Last week Capellas promised that Windows and Linux would "eviscerate" mid-range Unix. Taking no prisoners, the Don has decided to perform the task himself at the first opportunity.

At least this saves Tru64 Unix - born as Digital OSF/1, and later rebranded as Digital UNIX (D/UX) - from yet another name change. Tru64 will be maintained until 2006, however. This was the "third UNIX", born by committee in the late 1980s, once AT&T started to demand royalties. Although IBM was a sponsor, only Digital and Hitachi gave OSF/1 house room, but under DEC's parentage it became the first 64bit Unix, and gradually acquired VMS' second-to-none clustering and high availability features.

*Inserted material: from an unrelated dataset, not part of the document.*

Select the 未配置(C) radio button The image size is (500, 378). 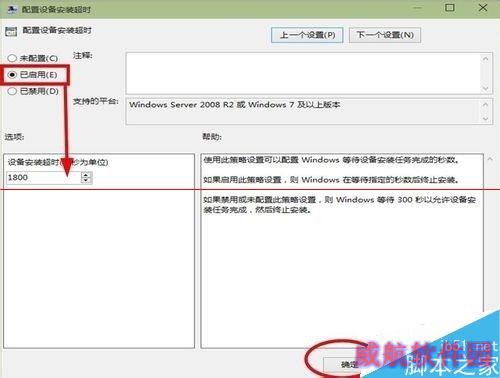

The merged SRCAM will port file system and clustering technology from Tru64 to HP-UX, which lives on. We couldn't get an official date for this, but according to Terry Shannon, who publishes Shannon Knows HPC, this will be late 2003 or early 2004. The Tandem Himalaya brand continues, under the moniker HP NonStop.

A surprising amount of Compaq brand equity lives on.

The widely loathed - at this parish, anyway - Compaq consumer PCs and notebook brands live on. The Omnibook business brand will be discontinued after this calendar year, although slides given to hacks today show the brand continuing in both business and consumer markets.

Compaq, as its market share merits, seizes the SRCAM PC business. The company pledged to maintain the HP NetServer brand, but surely not for very much longer.

With blade servers the picture is more complicated, and much less clear. This sector is awarded to Compaq, despite HP's earlier and much more comprehensive marketing initiative around its own blades. At 5PM Pacific Time, we were still be promised an answer. According to Shannon, HP''s Compact PCI blades will live on in the telco market.

Not surprisingly, given the investment in co-designing Itanic, chipsets and tools, HP sets the pace for the IA-64 servers. The Himalayas will eventually move to Itanic too, as Capellas outlined a year ago. Compaq had earlier carried out much of the work involved in moving Tandem to Alpha.

With storage, many of both ranges survive. SRCAM will "focus on creating NAS/SAN convergence" (like everyone else in the industry, even EMC these days) promises to do.

So both the Hitachi OEM'd XP and Compaq StorageWorks continue, with StorageWorks continuing in the midrange and low end. The merged giant sees systems management software as the differentiator.

iPaq will be the winning PDA: Jornada meeting an early death this year. The iPaq thin clients will be rebranded under the HP badge. Compaq also uses the brand for home networking kit, but the top level overview issued today doesn't extend to that level of detail.

"They've done due diligence," was Shannon's conclusion. "They've done good."

But what about the human casualties?

After all the word "consolidation", which we've heard so much of recently, takes its derivation from the ancient Greek word consolos, or to offer consolation after having thrown one's unwanted slaves off the cliff.*.

This question was answered by the CFO, Bob Wayman. It's the first time we'd seen Wayman way up close.

He towered over Capellas and Fiorina on the low stage - although they're the same height, Capellas has a huge head, but a tiny body, like a tadpole - and the CFO looked like a deeply tanned Bill Deedes. Deedes was the real life inspiration for the character William Boot, in Evelyn Waugh's novel Scoop. Only Wayman, a thirty year HP veteran with nine years on the HP board, is about eight feet tall. We wouldn't want to get him angry (…but suspect it's already too late).

"Eight to ten thousand people leave the organization each year through attrition," said Wayman, who said it was not unreasonable that the target figure of 15,000 could be reached through voluntary programs. And a little assistance, we could hear him thinking.®

* Not really. But can anyone offer us a dictionary definition of capellas?.